FIGURE 83.1 Anatomy of the deep veins of the lower limb. Note that the femoral vein was previously named “superficial femoral vein,” a potentially dangerous misnomer because this vein belongs to the deep vein system.

Presentation of Pulmonary Embolism

Clinical diagnosis of PE is not possible, due to the lack of sensitivity and specificity of clinical signs and symptoms.¹⁰ Incidental finding of PE is increasingly frequent (2.6% of patients undergoing a CT in a recent meta-analysis¹¹), particularly in hospitalized patients or in cancer patients. However, PE is most often symptomatic and usually presents as one of the following three clinical pictures: pleuritic pain associated or not with dyspnea (65% of cases), isolated dyspnea, usually acute but sometimes slowly progressive (20%), or syncope (<10%). These clinical presentations correspond to three syndromes of different pathology and variable severity:¹² (a) pulmonary infarction, (b) isolated dyspnea, and (c) shock, which defines high-risk PE (see next section).

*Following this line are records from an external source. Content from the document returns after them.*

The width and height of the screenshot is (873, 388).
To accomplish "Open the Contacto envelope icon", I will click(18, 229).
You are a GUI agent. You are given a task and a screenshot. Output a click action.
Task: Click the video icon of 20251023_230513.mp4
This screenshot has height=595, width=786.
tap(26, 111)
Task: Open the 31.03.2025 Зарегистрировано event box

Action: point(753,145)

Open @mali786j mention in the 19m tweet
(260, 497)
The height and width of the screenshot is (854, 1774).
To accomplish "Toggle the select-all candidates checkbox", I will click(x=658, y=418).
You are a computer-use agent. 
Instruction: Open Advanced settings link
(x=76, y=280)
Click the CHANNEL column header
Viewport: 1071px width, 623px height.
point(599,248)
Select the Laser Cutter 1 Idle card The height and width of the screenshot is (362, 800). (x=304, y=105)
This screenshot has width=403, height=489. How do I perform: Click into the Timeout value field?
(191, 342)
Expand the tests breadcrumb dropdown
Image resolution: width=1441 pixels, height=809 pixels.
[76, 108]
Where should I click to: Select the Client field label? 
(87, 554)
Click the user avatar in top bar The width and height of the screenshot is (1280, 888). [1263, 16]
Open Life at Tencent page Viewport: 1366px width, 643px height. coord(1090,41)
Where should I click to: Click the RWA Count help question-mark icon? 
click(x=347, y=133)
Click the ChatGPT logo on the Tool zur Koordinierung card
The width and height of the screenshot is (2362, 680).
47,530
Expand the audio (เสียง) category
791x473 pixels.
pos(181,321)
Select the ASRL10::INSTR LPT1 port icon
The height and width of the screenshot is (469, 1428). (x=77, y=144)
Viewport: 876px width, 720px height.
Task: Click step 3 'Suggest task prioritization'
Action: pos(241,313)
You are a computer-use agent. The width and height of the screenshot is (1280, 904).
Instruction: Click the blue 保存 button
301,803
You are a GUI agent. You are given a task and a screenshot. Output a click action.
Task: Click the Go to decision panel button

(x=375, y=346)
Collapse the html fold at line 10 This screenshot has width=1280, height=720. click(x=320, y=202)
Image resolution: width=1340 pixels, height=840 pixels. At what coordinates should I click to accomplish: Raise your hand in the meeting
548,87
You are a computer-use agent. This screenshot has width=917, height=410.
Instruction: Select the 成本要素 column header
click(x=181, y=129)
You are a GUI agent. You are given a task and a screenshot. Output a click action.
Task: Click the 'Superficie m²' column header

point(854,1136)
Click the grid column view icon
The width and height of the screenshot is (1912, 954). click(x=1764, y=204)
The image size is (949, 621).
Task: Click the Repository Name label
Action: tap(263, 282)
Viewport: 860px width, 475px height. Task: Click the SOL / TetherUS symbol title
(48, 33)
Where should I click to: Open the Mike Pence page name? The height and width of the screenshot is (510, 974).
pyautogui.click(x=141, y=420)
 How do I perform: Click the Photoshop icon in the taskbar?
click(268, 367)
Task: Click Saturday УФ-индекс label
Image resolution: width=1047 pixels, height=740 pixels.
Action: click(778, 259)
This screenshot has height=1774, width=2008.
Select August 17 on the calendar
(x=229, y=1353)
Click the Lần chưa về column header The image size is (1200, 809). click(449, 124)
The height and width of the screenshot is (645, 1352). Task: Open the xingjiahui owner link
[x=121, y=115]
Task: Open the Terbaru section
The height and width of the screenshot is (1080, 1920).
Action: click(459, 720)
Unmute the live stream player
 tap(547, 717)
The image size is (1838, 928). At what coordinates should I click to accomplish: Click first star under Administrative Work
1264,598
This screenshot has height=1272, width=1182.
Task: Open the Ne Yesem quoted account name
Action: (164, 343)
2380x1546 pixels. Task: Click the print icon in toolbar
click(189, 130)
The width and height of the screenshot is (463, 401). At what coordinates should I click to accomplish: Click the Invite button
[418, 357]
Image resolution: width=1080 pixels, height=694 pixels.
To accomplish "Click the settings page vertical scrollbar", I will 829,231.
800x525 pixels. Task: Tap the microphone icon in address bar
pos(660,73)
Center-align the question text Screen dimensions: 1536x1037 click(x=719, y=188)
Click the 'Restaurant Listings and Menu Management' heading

Pleuritic pain is usually due to irritation of the visceral pleura by peripheral emboli. Hemoptysis may also be present, although more rarely. Although this syndrome is usually coined as “pulmonary infarction,” the histopathologic correlate is in fact an alveolar hemorrhage probably provoked by the efflux of blood from the high-pressure bronchial circulation in the segment obstructed by the embolus.¹³ The classic radiologic picture is a wedge-shaped pleural-based infiltrate that affects around 20% of patients.¹⁴ Other common chest x-ray anomalies include plate-like atelectasis and pleural effusion. Tachycardia and dyspnea are less frequent in this clinical syndrome reflecting the peripheral character and lesser hemodynamic repercussions of such pulmonary emboli.¹²
In the isolated dyspnea syndrome, the absence of pleuritic pain is probably due to more proximal embolization of the pulmonary vasculature. Patients may complain of retrosternal chest pain oppressive in character evoking the differential diagnosis of angina. In fact, such pain probably reflects true myocardial ischemia due to increased RV wall tension and reduced right coronary artery flow. Tachycardia, although more frequent, is still present in only 45% of patients.¹² The electrocardiogram is rarely normal, but its anomalies are often nonspecific. Although dyspnea is usually of abrupt or rapid onset, in some patients it may progress over several days.
Systemic arterial hypotension and shock are the hallmark of high-risk PE causing acute severe pulmonary hypertension and RV failure. It is usually due to large central clots. Although suggestive of PE in patients with obvious risk factors such as recent surgery, syncope may be a misleading presentation.¹⁵ Suspected high-risk PE with shock is a distinct situation requiring a specific diagnostic approach detailed in Section 5.2.2.

Table 83.1 Risk stratification of patients with PE

Risk Category	Mortality	Risk Markers			Clinical Decisions
Risk Category	Mortality	Shock or Hypotension	RV Dysfunction^a	Elevated BNP or Troponin	Clinical Decisions
High	>15%	+	+	+	Thrombolysis or embolectomy
Nonhigh
Intermediate	3%-10%	–	+	±	Hospital admission
Low	<1%	–	–	–	Early discharge or outpatient treatment
^aEchocardiographic signs of RV dysfunction.
Adapted from Torbicki A, Perrier A, Konstantinides S, et al. Guidelines on the diagnosis and management of acute pulmonary embolism: the Task Force for the Diagnosis and Management of Acute Pulmonary Embolism of the European Society of Cardiology (ESC). Eur Heart J 2008;29:2276-2315.

DIAGNOSTIC TOOLS

Diagnostic Criterion Standards for DVT and PE

Ascending phlebography is still considered the diagnostic standard for diagnosing DVT but it is invasive, costly, and not devoid of risk. It consists of injection of iodinated contrast dye in a superficial foot vein with sequential radiograms of the leg to follow the dynamic course of the contrast in the veins. Tourniquets can be used to force the dye into the deep veins but their use is controversial. The documentation is adequate when images are obtained in different views, and a filling defect surrounded by contrast is characteristic for a fresh thrombus (FIGURE 83.2, left). It is still used as the standard surrogate endpoint in thromboprophylactic trials for efficacy assessment of new drugs after orthopedic surgery. It can be used for quantification of the thrombotic burden, for example, by Marder score.¹⁶ In clinically suspected individuals, however, it has been largely replaced by CUS. In a classic series by Hull et al.¹⁷ of 160 patients clinically suspected of DVT and left untreated based on a normal phlebogram, the 3-month thromboembolic risk was 1.9% (95% confidence interval [CI] 0.4% to 5.4%), indicating the potential of even the gold standard for false negatives. That figure is the benchmark for comparing the safety of other diagnostic tests to rule out DVT.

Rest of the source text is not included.